Verilen metin |
Nebati, bu düzenlemelerin aynı zamanda kredilerin faturalandırılarak amacına uygun kullandırılmasına yönelik bir yöntemin geliştirilmesi amacını da taşıdığını dile getirerek, "Proforma faturaların da belli bir süre içinde gerçekleştirilmesi, gerçekleştirilmemesi durumunda da kredilerin geri çekilmesine kadar yaptırımların ortaya konulabileceği bir süreci takip ediyoruz." dedi.

"Hazine üzerine düşen her sorumluluğu alıyor"

Enflasyonla mücadelelerinin çok net bir şekilde devam ettiğini vurgulayan Nebati, enflasyonist ortamda ucuz kredi imkanının dövize döndürülmesi ve kredinin ihtiyaç olmayan alanlara yönlendirilmesinin engellenmesini amaçladıklarını kaydetti. Nebati, "Bizim vatandaşlarımızdan, üreticilerimizden istediğimiz şey çok açık. Bizim ekonomi modelimize uygun şu anda tam bir geçiş sürecinin yaşandığı, soru işaretlerinin de zaman içinde giderilmeye başlandığı böylesine önemli bir dönemde lütfen Türkiye'nin kaderini en iyi şekilde belirleyecek olan üretim, istihdam ve ihracat odaklı amacımıza uygun olarak konumlanmak. Bunun için de biz finansal yapıyı buna yönlendiriyoruz. Hazine üzerine düşen her türlü sorumluluğu alıyor." diye konuştu.

Bakan Nebati, bireysel kredilerin amacına uygun kullandırılmasına ilişkin daha önce de tedbirler aldıklarını, bunların kullandırımlarında bir sıkıntı olacağına ihtimal vermediklerini bildirdi. Nebati, başta Halk Bankası olmak üzere kullandırılan esnaf kredileri ve Ziraat Bankası üzerinden verilen tarım kredilerinin tam amacına uygun bir şekilde yoluna devam ettiğini vurguladı.

Türkiye'nin geçmişteki pek çok problemli dönemde dahi ödemeler dengesi ve cari açığını karşılamada hiçbir zaman sıkıntı yaşamadığını ve bundan sonra da yaşamayacağını belirten Nebati, "Önümüzdeki 6 aylık süreçte Türkiye'nin karşı karşıya kalabileceği cari açık yıllıklandırılmış olarak 45 milyar dolar seviyesinde. 45 milyar doların biz ilk 6 ayda 32 milyar dolarını karşıladık, kapandı, bitti o iş. Bundan sonraki karşı karşıya kalabileceğimiz miktar 13 milyar dolar. Bu 13 milyar doları Türkiye çok rahat şekilde karşılar." diye konuştu.

Verilen satırlar |
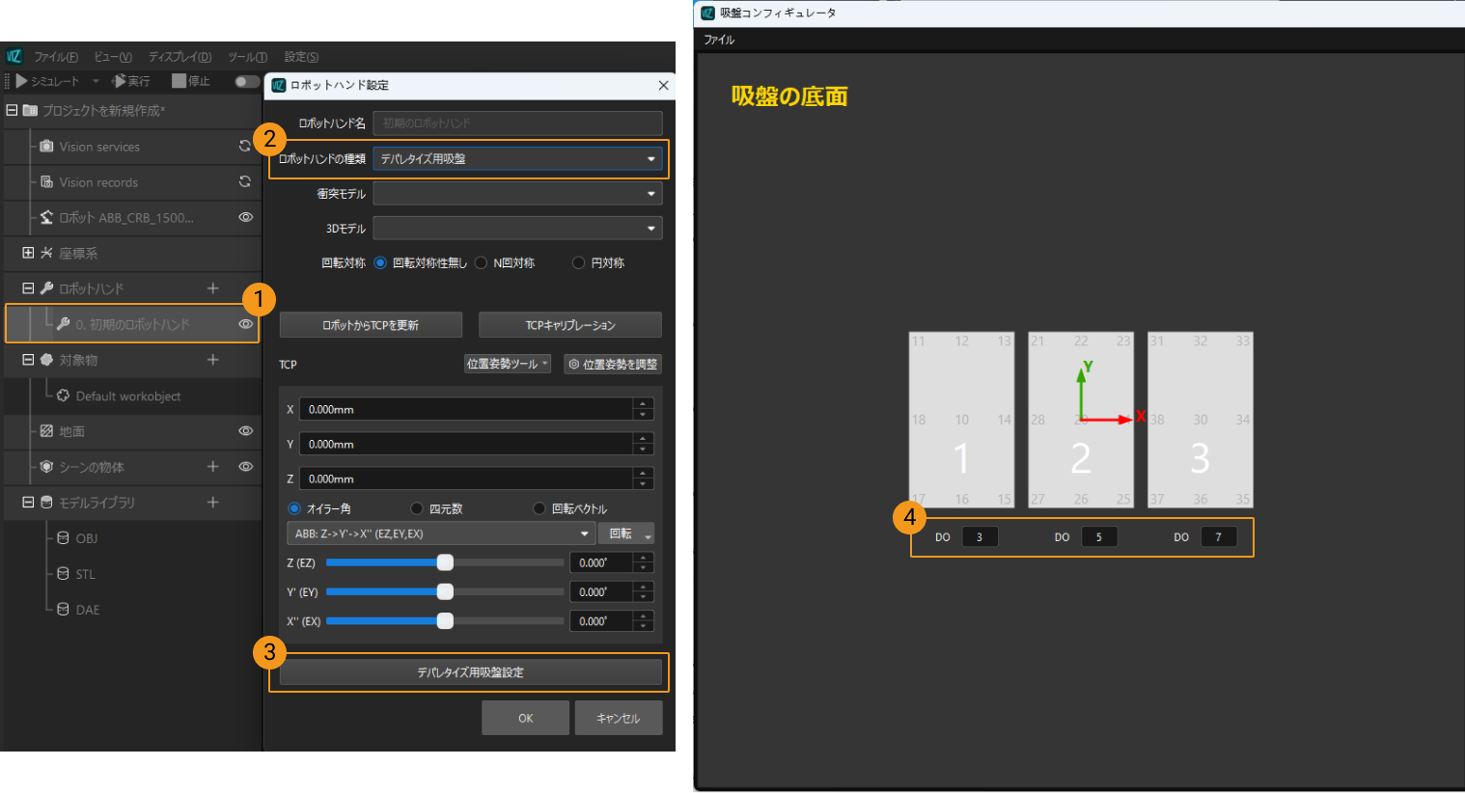1465x793 pixels.
Task: Expand the 座標系 tree node
Action: click(x=28, y=253)
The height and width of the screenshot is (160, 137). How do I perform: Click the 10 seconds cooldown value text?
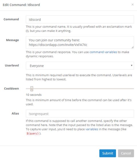point(34,95)
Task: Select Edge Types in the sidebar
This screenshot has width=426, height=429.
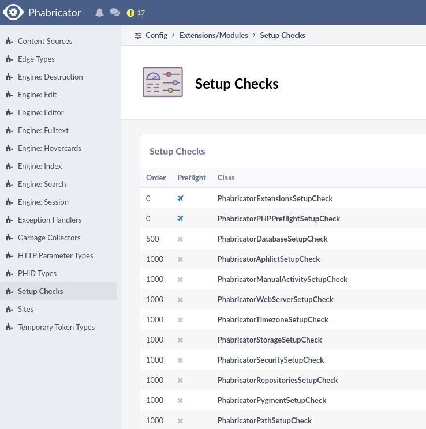Action: pyautogui.click(x=36, y=59)
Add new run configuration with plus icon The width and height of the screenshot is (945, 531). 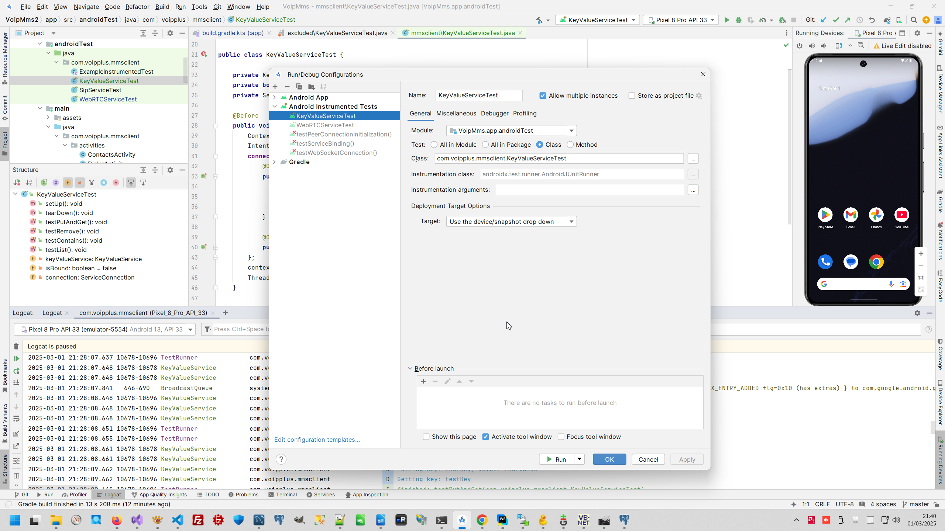pyautogui.click(x=275, y=87)
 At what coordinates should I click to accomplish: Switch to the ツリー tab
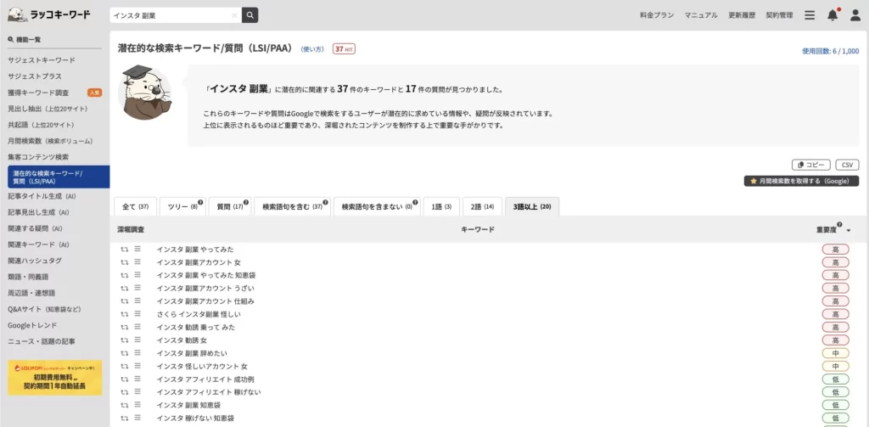click(x=182, y=206)
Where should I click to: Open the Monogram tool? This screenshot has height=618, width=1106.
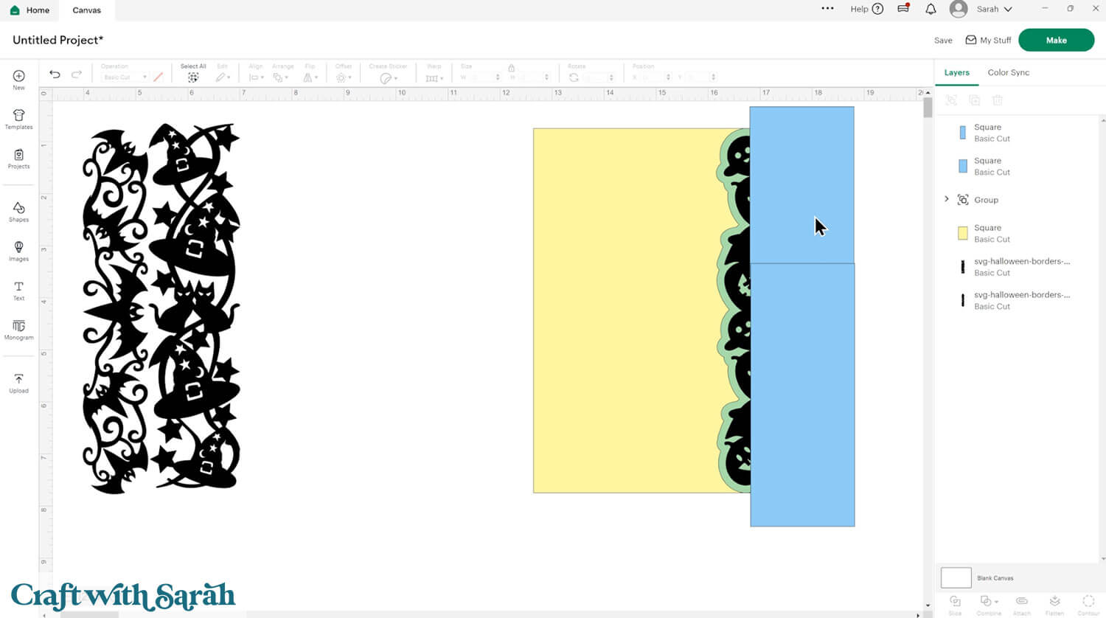[18, 327]
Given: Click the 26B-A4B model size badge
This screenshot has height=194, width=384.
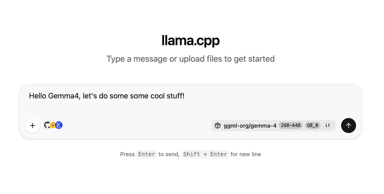Looking at the screenshot, I should (x=290, y=126).
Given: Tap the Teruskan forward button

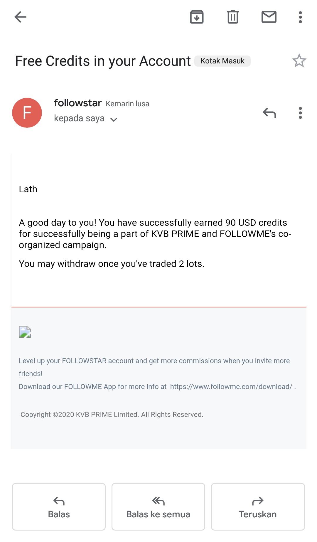Looking at the screenshot, I should tap(258, 507).
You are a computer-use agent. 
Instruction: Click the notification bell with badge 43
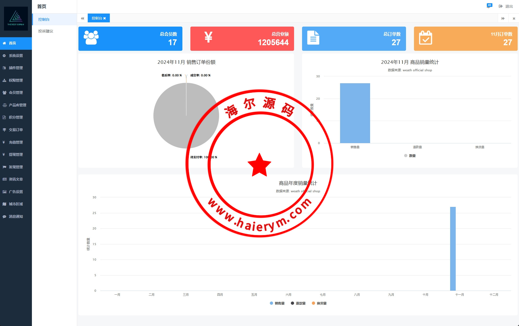point(489,6)
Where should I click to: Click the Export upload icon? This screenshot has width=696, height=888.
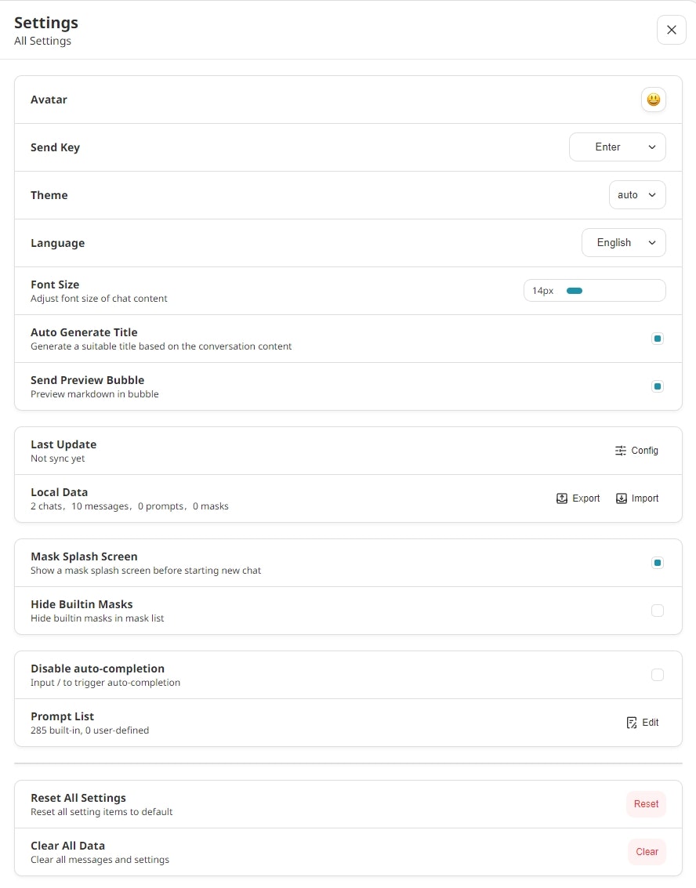[x=562, y=498]
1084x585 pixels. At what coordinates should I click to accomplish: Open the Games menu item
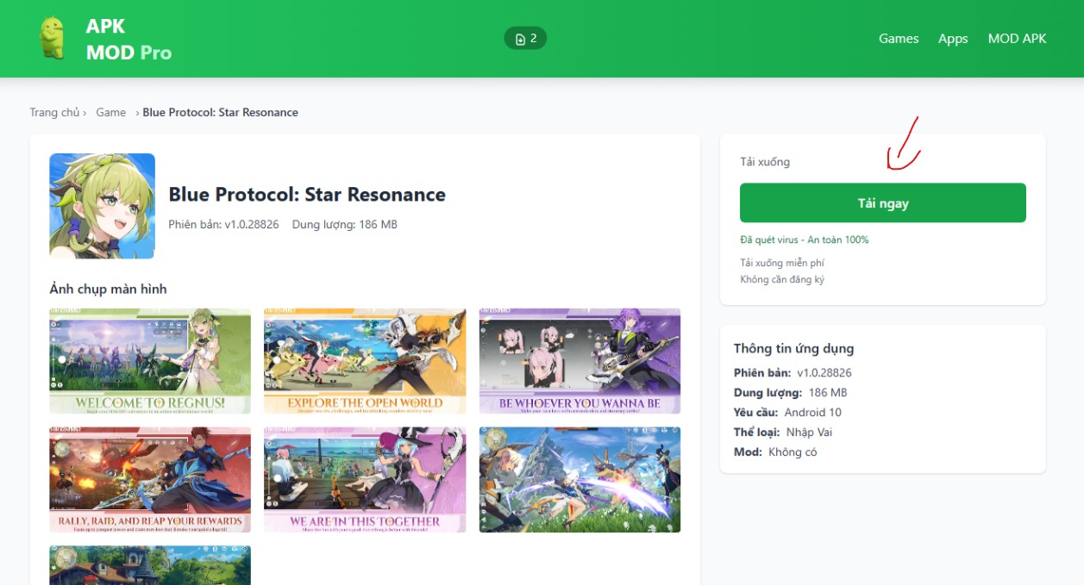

Alıştırmanın amacı | Nebati'nin kredi düzenlemeleri ve cari açık üzerine söylediklerini aktaran metni, son cümlesinin ardından devam ettirerek yazınız.

Görevin sonucu |
Petrol ve enerji fiyatlarındaki dengesizliğin etkisine işaret eden Nebati, "Türkiye petrol fiyatlarının normalleşmesiyle hiçbir problem yaşamadan önümüzdeki süreci tamamlar. Normalleşmese de 13 milyar dolarlık ihtiyacımız çok normal, bunu karşılamış oluruz... Bu borcun bir kısmı kamunun, bir kısmı bankaların, bir kısmı da reel finansmanın ihtiyacı. Özel sektör, reel sektör, bankalar bir sıkıntı yaşamıyor, bundan sonra da yaşamayacak. Bu ihtiyaçlarımızın karşılanması noktasında kesinlikle hiçbir şekilde bir sıkıntımız yok." ifadelerini kullandı.

"Yabancı para girişinin artarak devam edeceğini bekliyorum"

Türkiye'ye son dönemde gelen yabancı para girişlerinin sorulması üzerine Nebati, sözlerini şöyle sürdürdü:

"Gerek doğrudan yatırımlar ve diğer enstrümanlarla Türkiye'ye çok ciddi şekilde bir giriş olduğunu gözlemliyoruz. Bunun yansıması BIST'te. Son dönemde BIST'te ciddi şekilde yükseliş var. Endeks yükseliyor. Yurt dışından bulunan kaynakların 'nereye gideyim' şeklindeki tutumları Türkiye'ye yönlendiriyor kendilerini. Şu anda 3 bin puanı aşmış durumda. Toplam işlem hacmi de BIST'te ciddi şekilde yükseliyor. 5 günlük ortalama nerdeyse 80 milyar liraya gelmiş durumda. Bu son BIST'e giren miktar 300 milyon doların da üzerinde geliyor. Bunun dışında girişler var. Bu girişler artarak devam ediyor. Aynı şeklide doğrudan yatırımlara, gayrimenkul sektörüne geliyorlar. Bütün bunlara bakınca, bunun yansıması döviz tevdiat hesaplarına (DTH), Merkez Bankası brüt rezervlerinin 110 milyar doların üzerinde çıkması gibi sonucu ortaya koydu. Bu, artarak devam edecek. Niye, dünya güvenli liman arıyor, Türkiye bu güvenli limanların başında gelen ülkelerin sıralamasında ilk sırada yer alacak kapasiteye sahip. Bu girişin artarak devam edeceğini bekliyorum."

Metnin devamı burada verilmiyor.